Given request:
Switch every "Where should I click to" in the dataset rows below to "Where do I click to" and copy the rows out again with nothing else changed.

Dataset rows:
◆ ◆ ◆ ◆
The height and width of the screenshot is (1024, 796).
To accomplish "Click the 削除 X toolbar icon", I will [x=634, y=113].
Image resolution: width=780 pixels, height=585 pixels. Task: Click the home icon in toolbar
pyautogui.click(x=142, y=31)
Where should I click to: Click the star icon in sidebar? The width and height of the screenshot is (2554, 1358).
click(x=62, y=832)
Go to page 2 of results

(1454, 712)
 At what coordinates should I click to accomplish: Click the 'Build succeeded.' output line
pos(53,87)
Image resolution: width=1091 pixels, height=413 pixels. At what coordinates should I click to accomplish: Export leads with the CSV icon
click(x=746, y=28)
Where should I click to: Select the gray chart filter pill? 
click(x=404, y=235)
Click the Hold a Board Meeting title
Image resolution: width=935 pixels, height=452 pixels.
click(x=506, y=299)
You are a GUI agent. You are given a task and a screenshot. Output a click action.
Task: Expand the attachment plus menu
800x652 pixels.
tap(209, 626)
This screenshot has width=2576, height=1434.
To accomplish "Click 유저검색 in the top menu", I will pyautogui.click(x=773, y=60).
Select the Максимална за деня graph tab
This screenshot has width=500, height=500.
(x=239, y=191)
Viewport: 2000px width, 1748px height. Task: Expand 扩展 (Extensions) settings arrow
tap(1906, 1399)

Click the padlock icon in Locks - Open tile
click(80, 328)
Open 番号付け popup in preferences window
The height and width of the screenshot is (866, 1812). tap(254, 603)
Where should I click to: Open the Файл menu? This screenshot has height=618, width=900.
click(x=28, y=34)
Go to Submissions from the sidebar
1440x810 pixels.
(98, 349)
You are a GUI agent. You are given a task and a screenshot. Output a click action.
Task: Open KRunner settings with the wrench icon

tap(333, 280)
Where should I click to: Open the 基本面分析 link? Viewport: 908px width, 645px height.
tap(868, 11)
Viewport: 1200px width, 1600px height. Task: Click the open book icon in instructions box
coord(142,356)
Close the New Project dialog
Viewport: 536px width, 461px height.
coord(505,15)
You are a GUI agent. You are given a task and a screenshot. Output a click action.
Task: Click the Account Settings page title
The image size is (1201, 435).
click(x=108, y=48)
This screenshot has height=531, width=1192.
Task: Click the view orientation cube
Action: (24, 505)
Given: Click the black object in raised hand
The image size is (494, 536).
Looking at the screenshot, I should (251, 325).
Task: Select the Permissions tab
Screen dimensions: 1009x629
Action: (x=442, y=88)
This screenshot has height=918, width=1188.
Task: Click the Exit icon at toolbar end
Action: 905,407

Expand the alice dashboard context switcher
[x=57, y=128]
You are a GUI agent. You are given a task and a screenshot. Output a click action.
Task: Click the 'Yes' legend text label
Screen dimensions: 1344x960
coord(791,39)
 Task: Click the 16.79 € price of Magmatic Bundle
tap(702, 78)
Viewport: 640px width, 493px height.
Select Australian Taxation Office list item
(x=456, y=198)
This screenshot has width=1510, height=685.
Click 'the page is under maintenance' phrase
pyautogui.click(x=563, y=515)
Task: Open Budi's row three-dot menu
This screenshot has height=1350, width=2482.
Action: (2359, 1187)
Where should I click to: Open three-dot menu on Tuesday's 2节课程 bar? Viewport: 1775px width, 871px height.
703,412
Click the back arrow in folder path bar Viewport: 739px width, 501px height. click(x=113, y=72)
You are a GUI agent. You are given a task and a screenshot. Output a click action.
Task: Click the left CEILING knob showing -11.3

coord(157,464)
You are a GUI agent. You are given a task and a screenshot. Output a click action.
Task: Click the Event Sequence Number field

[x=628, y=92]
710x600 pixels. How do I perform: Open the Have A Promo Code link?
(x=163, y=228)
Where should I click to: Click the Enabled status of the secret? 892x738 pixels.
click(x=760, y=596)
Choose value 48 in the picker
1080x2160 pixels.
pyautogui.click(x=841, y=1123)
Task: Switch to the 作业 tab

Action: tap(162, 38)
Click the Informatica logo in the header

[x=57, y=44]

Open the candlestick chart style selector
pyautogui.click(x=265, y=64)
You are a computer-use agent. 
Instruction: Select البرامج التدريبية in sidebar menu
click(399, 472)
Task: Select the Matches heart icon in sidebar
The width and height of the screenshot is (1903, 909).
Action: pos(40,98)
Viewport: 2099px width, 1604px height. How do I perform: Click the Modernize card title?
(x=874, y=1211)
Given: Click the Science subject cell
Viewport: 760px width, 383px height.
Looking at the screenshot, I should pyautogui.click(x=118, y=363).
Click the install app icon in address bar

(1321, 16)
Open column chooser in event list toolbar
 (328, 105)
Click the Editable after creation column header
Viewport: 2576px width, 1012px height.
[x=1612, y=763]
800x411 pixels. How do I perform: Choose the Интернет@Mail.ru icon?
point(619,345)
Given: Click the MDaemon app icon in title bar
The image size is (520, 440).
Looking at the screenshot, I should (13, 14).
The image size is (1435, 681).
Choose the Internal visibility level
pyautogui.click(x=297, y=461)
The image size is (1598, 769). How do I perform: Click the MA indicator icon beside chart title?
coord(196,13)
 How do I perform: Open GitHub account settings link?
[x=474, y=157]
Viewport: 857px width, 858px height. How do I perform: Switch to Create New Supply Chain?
◆ ◆ ◆ ◆
Task output:
The height and width of the screenshot is (1024, 796).
To accomplish "Click the 削除 X toolbar icon", I will [x=634, y=113].
Image resolution: width=780 pixels, height=585 pixels. Task: Click the home icon in toolbar
pyautogui.click(x=142, y=31)
Where do I click to: Click the star icon in sidebar? The width and height of the screenshot is (2554, 1358).
click(x=62, y=832)
Go to page 2 of results

(1454, 712)
 At what coordinates should I click to accomplish: Click the 'Build succeeded.' output line
pos(53,87)
Image resolution: width=1091 pixels, height=413 pixels. At what coordinates should I click to accomplish: Export leads with the CSV icon
click(x=746, y=28)
Where do I click to: Select the gray chart filter pill? 
click(x=404, y=235)
Click the Hold a Board Meeting title
Image resolution: width=935 pixels, height=452 pixels.
click(x=506, y=299)
You are a GUI agent. You are given a task and a screenshot. Output a click action.
Task: Expand the attachment plus menu
800x652 pixels.
tap(209, 626)
This screenshot has width=2576, height=1434.
To accomplish "Click 유저검색 in the top menu", I will pyautogui.click(x=773, y=60).
Select the Максимална за деня graph tab
This screenshot has width=500, height=500.
(x=239, y=191)
Viewport: 2000px width, 1748px height. Task: Expand 扩展 (Extensions) settings arrow
tap(1906, 1399)

Click the padlock icon in Locks - Open tile
click(80, 328)
Open 番号付け popup in preferences window
The height and width of the screenshot is (866, 1812). tap(254, 603)
Where do I click to: Open the Файл menu? This screenshot has height=618, width=900.
click(x=28, y=34)
Go to Submissions from the sidebar
1440x810 pixels.
(98, 349)
You are a GUI agent. You are given a task and a screenshot. Output a click action.
Task: Open KRunner settings with the wrench icon

tap(333, 280)
Where do I click to: Open the 基本面分析 link? Viewport: 908px width, 645px height.
tap(868, 11)
Viewport: 1200px width, 1600px height. Task: Click the open book icon in instructions box
coord(142,356)
Close the New Project dialog
Viewport: 536px width, 461px height.
coord(505,15)
You are a GUI agent. You are given a task and a screenshot. Output a click action.
Task: Click the Account Settings page title
The image size is (1201, 435).
click(x=108, y=48)
This screenshot has height=531, width=1192.
Task: Click the view orientation cube
Action: (24, 505)
Given: Click the black object in raised hand
The image size is (494, 536).
Looking at the screenshot, I should (251, 325).
Task: Select the Permissions tab
Screen dimensions: 1009x629
Action: (x=442, y=88)
This screenshot has height=918, width=1188.
Task: Click the Exit icon at toolbar end
Action: 905,407

Expand the alice dashboard context switcher
[x=57, y=128]
You are a GUI agent. You are given a task and a screenshot. Output a click action.
Task: Click the 'Yes' legend text label
Screen dimensions: 1344x960
coord(791,39)
 Task: Click the 16.79 € price of Magmatic Bundle
tap(702, 78)
Viewport: 640px width, 493px height.
Select Australian Taxation Office list item
(x=456, y=198)
This screenshot has width=1510, height=685.
Click 'the page is under maintenance' phrase
pyautogui.click(x=563, y=515)
Task: Open Budi's row three-dot menu
This screenshot has height=1350, width=2482.
Action: (2359, 1187)
Where do I click to: Open three-dot menu on Tuesday's 2节课程 bar? Viewport: 1775px width, 871px height.
703,412
Click the back arrow in folder path bar Viewport: 739px width, 501px height. click(x=113, y=72)
You are a GUI agent. You are given a task and a screenshot. Output a click action.
Task: Click the left CEILING knob showing -11.3

coord(157,464)
You are a GUI agent. You are given a task and a screenshot. Output a click action.
Task: Click the Event Sequence Number field

[x=628, y=92]
710x600 pixels. How do I perform: Open the Have A Promo Code link?
(x=163, y=228)
Where do I click to: Click the Enabled status of the secret? 892x738 pixels.
click(x=760, y=596)
Choose value 48 in the picker
1080x2160 pixels.
pyautogui.click(x=841, y=1123)
Task: Switch to the 作业 tab

Action: tap(162, 38)
Click the Informatica logo in the header

[x=57, y=44]

Open the candlestick chart style selector
pyautogui.click(x=265, y=64)
You are a computer-use agent. 
Instruction: Select البرامج التدريبية in sidebar menu
click(399, 472)
Task: Select the Matches heart icon in sidebar
The width and height of the screenshot is (1903, 909).
Action: pos(40,98)
Viewport: 2099px width, 1604px height. How do I perform: Click the Modernize card title?
(x=874, y=1211)
Given: Click the Science subject cell
Viewport: 760px width, 383px height.
Looking at the screenshot, I should pyautogui.click(x=118, y=363).
Click the install app icon in address bar

(1321, 16)
Open column chooser in event list toolbar
 (328, 105)
Click the Editable after creation column header
Viewport: 2576px width, 1012px height.
[x=1612, y=763]
800x411 pixels. How do I perform: Choose the Интернет@Mail.ru icon?
point(619,345)
Given: Click the MDaemon app icon in title bar
The image size is (520, 440).
Looking at the screenshot, I should (13, 14).
The image size is (1435, 681).
Choose the Internal visibility level
pyautogui.click(x=297, y=461)
The image size is (1598, 769). How do I perform: Click the MA indicator icon beside chart title?
coord(196,13)
 How do I perform: Open GitHub account settings link?
[x=474, y=157]
Viewport: 857px width, 858px height. How do I perform: Switch to Create New Supply Chain?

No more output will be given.